*** Records for this task Section Begins ***
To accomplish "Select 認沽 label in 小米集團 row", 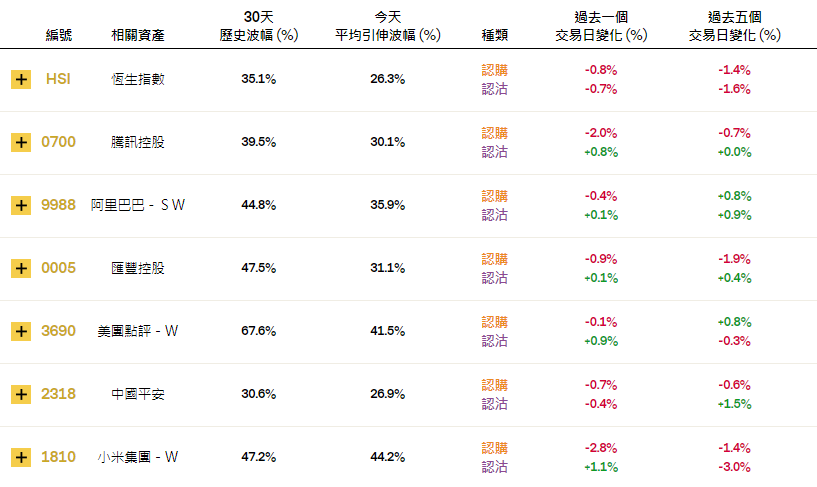I will [494, 466].
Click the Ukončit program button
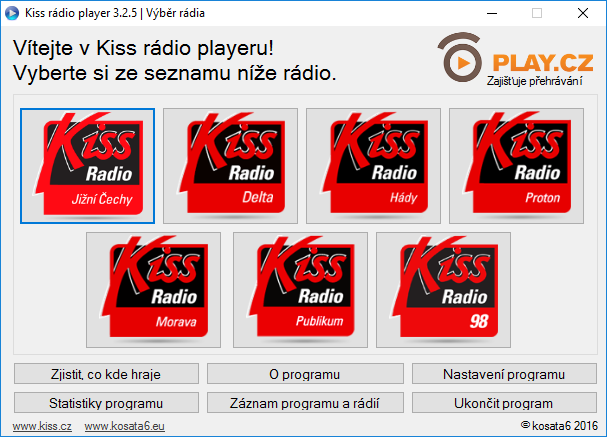607x437 pixels. tap(504, 403)
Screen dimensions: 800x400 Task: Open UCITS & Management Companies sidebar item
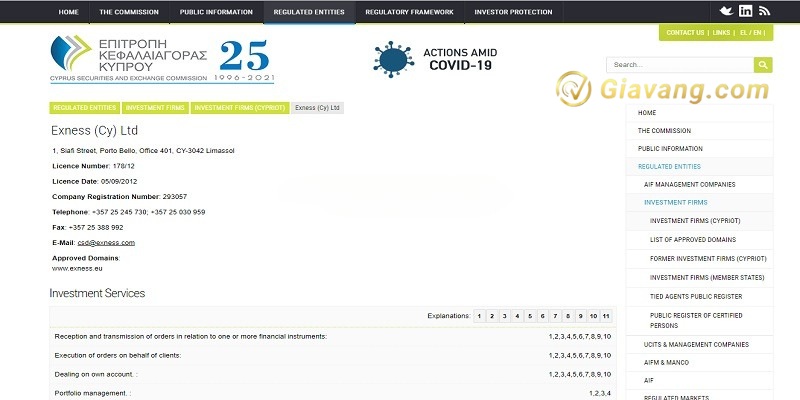(x=696, y=344)
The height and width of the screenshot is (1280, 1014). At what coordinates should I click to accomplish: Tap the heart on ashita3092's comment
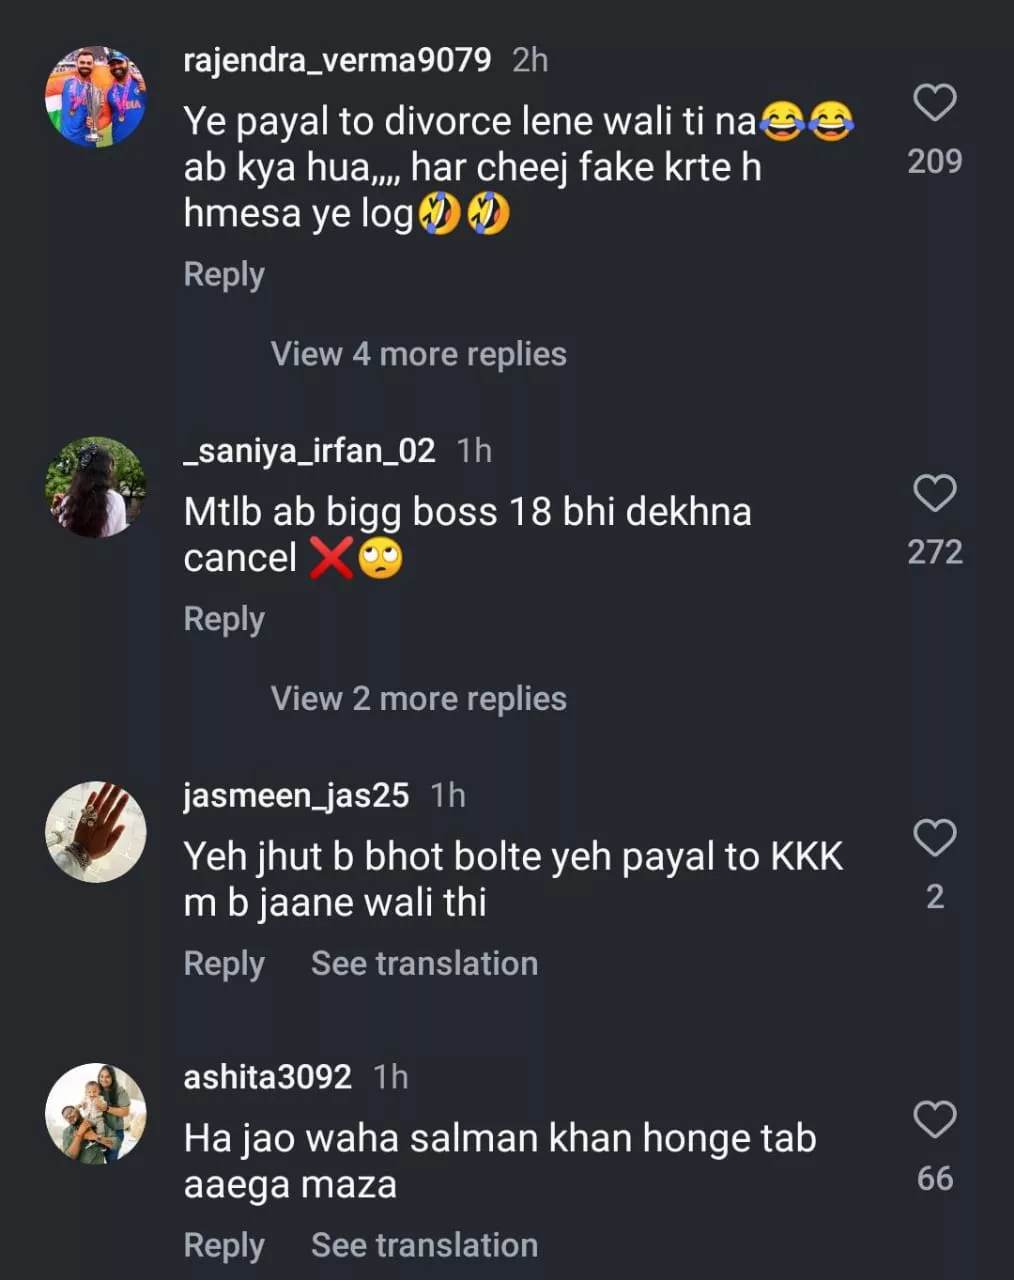coord(934,1119)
*** Records for this task Section Ends ***
Exercise objective: Look above for the line containing "Screen dimensions: 800x400", then retype it and each line after it to the end of the records, exactly and without pictures.

Exercise answer:
Screen dimensions: 800x400 Task: Open UCITS & Management Companies sidebar item
(x=696, y=344)
The height and width of the screenshot is (1280, 1014). At what coordinates should I click to accomplish: Tap the heart on ashita3092's comment
coord(934,1119)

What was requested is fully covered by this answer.